Rudolff's problem
Problem
Rudolff's book, called Coss, written in 1525, was the first German algebra book. The reason for the title is that cosa is a 'thing', a term used for the unknown. Algebraists were called cossists, and algebra the cossic art, for many years. Here is the problem:
A group of 20 people pay a total of £20 to see an exhibition. The admission price is £3 for men, £ 2 for women and 50p for children. How many men, women and children are there in the group?
Student Solutions
Congratulations to Elizabeth Whitmore and Sue Liu of Madras College, St Andrew's, Scotland, to Giulio Tiozzo, age 15, Liceo Scientifico "Galileo Ferraris", Turin, Italy, and to Vassil Vassilev, age 14, Lawnswood High School, Leeds and Jonathan Kemp, age 17, Westwood High School, Leek, England.
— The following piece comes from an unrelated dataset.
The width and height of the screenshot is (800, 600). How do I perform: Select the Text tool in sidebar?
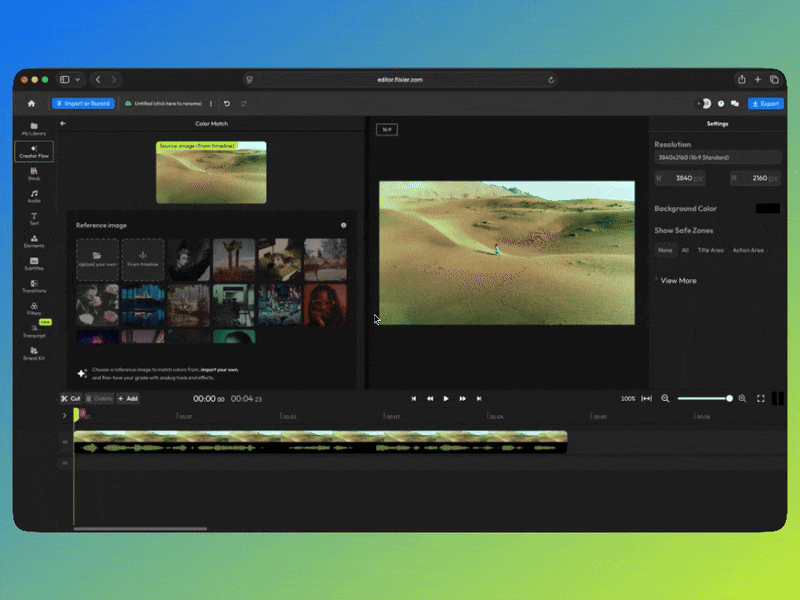(x=34, y=218)

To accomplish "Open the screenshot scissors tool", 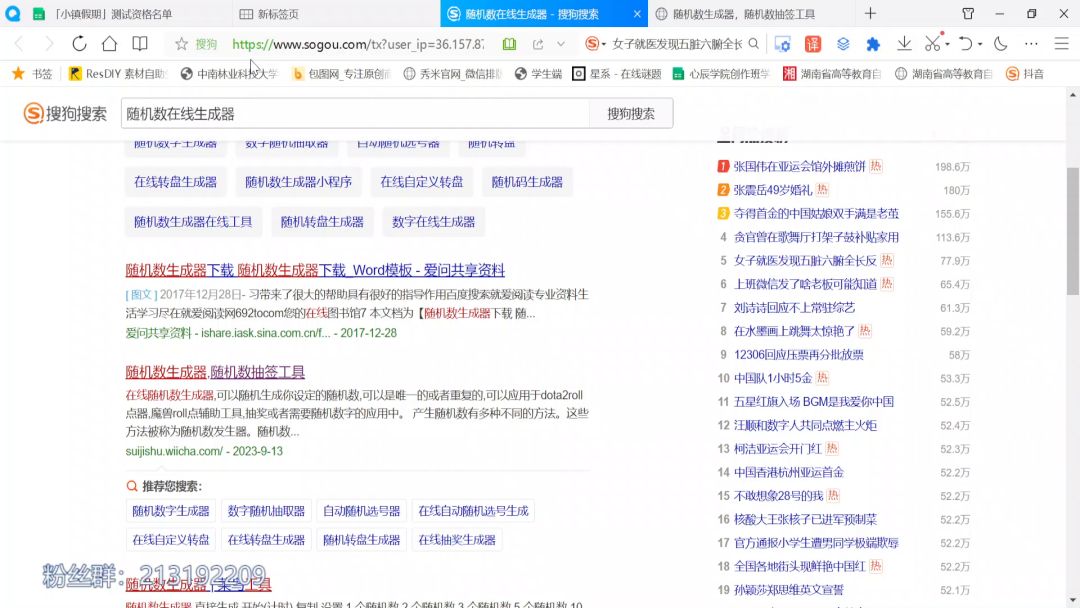I will click(x=932, y=44).
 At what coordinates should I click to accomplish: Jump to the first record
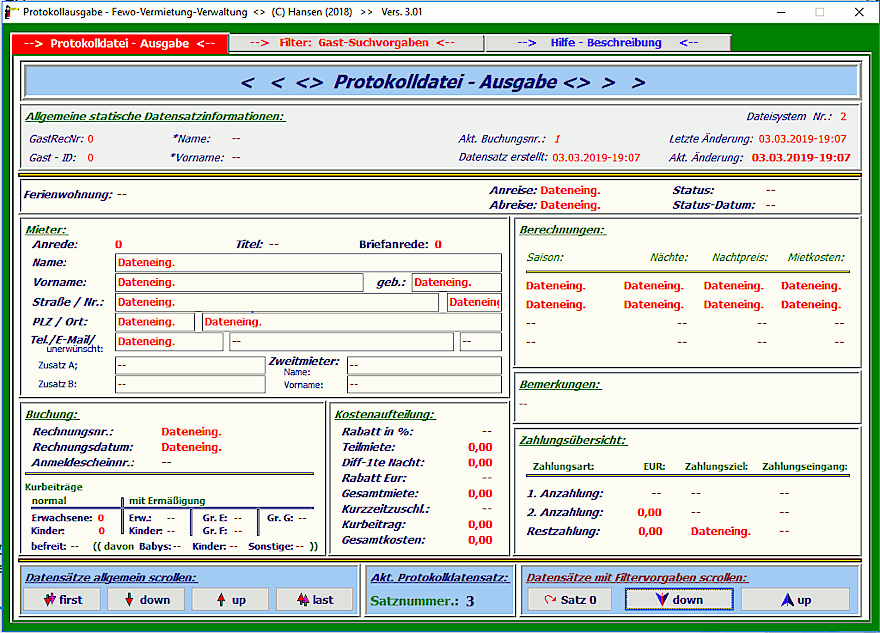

Here is Jonathan's solution.
The problem states that a group of 20 people pay a total of £20 to see an exhibition, admission £3 for men, £2 for women and 50p for children.
Denoting the number of men as $x$, the number of women as $y$ and the number of children$z$ you have to solve two simultaneous equations:$$ x + y + z = 20$$ and $$3x + 2y + {z\over 2} = 20.$$ Multiplying the second equation by 2 and subtracting the first equation to eliminate $z$ gives: $$ 5x + 3y =20.$$ This is a Diophantine equation as featured in this months article. It is easy to spot two solutions, namely $x = 4$ , $y = 0$, and $x = 1$, $y = 5$. In this case we have 2 simultaneous equations and 3 unknowns.
Substituting these solutions into the first two equations gives: $ 4 + 0 + z = 20$ therefore $z = 16$ and $12 + 0 + z/2 =20$ and again $z = 16$.
Substituting $x = 1$ and $y = 5$ gives: $1 + 5 + z = 20$ therefore $z = 14$ and $3 + 10 + z/2 = 20$ and again $z = 14$.
So the group can either consist of either 4 men, no women and 16 children, or of 1 man, 5 women and 14 children.